» Rows from a dataset

--*--

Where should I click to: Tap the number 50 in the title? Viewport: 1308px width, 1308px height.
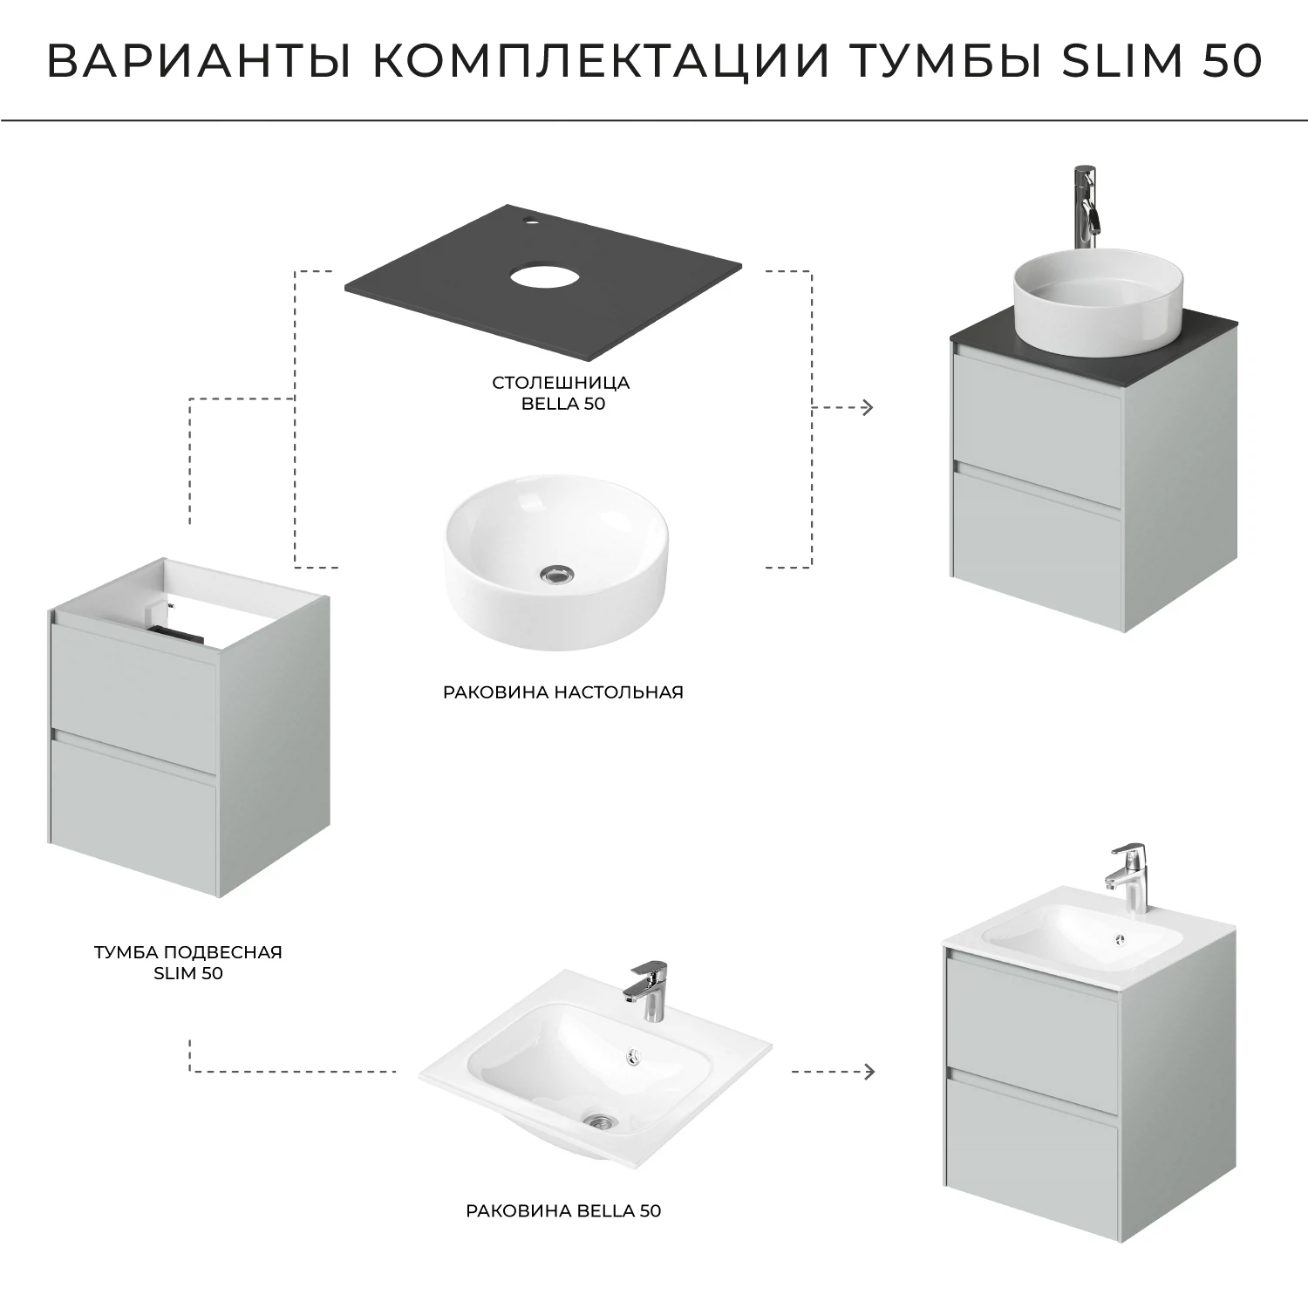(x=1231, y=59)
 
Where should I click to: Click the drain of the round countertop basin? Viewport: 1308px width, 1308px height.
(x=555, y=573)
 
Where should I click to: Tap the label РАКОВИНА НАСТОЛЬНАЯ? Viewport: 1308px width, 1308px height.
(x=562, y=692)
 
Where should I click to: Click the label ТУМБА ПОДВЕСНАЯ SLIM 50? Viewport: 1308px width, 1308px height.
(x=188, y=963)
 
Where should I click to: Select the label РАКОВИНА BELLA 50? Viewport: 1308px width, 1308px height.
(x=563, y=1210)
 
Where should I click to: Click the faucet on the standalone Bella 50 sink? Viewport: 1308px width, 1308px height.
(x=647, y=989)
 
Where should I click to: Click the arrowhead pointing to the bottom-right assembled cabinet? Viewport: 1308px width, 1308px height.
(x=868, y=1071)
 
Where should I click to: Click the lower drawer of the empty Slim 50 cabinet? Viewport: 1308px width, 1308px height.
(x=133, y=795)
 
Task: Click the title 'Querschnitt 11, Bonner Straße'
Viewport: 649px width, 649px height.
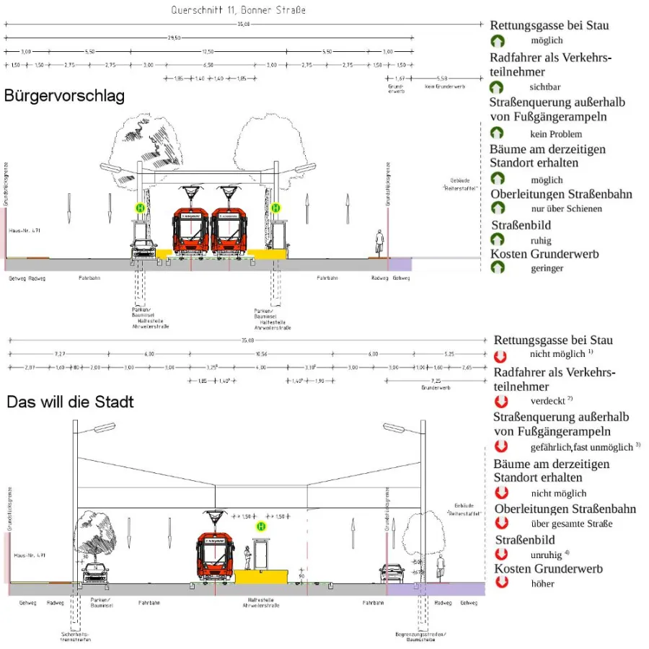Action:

--*--

» TASK TO CARRY OUT
Copy out the data word for word, starting at the line that contains "Where should I click to: Click the drain" and ending at the end of the data. Leave the pictures out.

» RESULT
Where should I click to: Click the drain of the round countertop basin? Viewport: 1308px width, 1308px height.
(x=555, y=573)
 
Where should I click to: Tap the label РАКОВИНА НАСТОЛЬНАЯ? Viewport: 1308px width, 1308px height.
(x=562, y=692)
 
Where should I click to: Click the label ТУМБА ПОДВЕСНАЯ SLIM 50? Viewport: 1308px width, 1308px height.
(x=188, y=963)
 
Where should I click to: Select the label РАКОВИНА BELLA 50? Viewport: 1308px width, 1308px height.
(x=563, y=1210)
 
Where should I click to: Click the faucet on the standalone Bella 50 sink? Viewport: 1308px width, 1308px height.
(x=647, y=989)
 
Where should I click to: Click the arrowhead pointing to the bottom-right assembled cabinet? Viewport: 1308px width, 1308px height.
(x=868, y=1071)
 
Where should I click to: Click the lower drawer of the empty Slim 50 cabinet? Viewport: 1308px width, 1308px height.
(x=133, y=795)
 
Task: Click the title 'Querschnitt 11, Bonner Straße'
Viewport: 649px width, 649px height.
Action:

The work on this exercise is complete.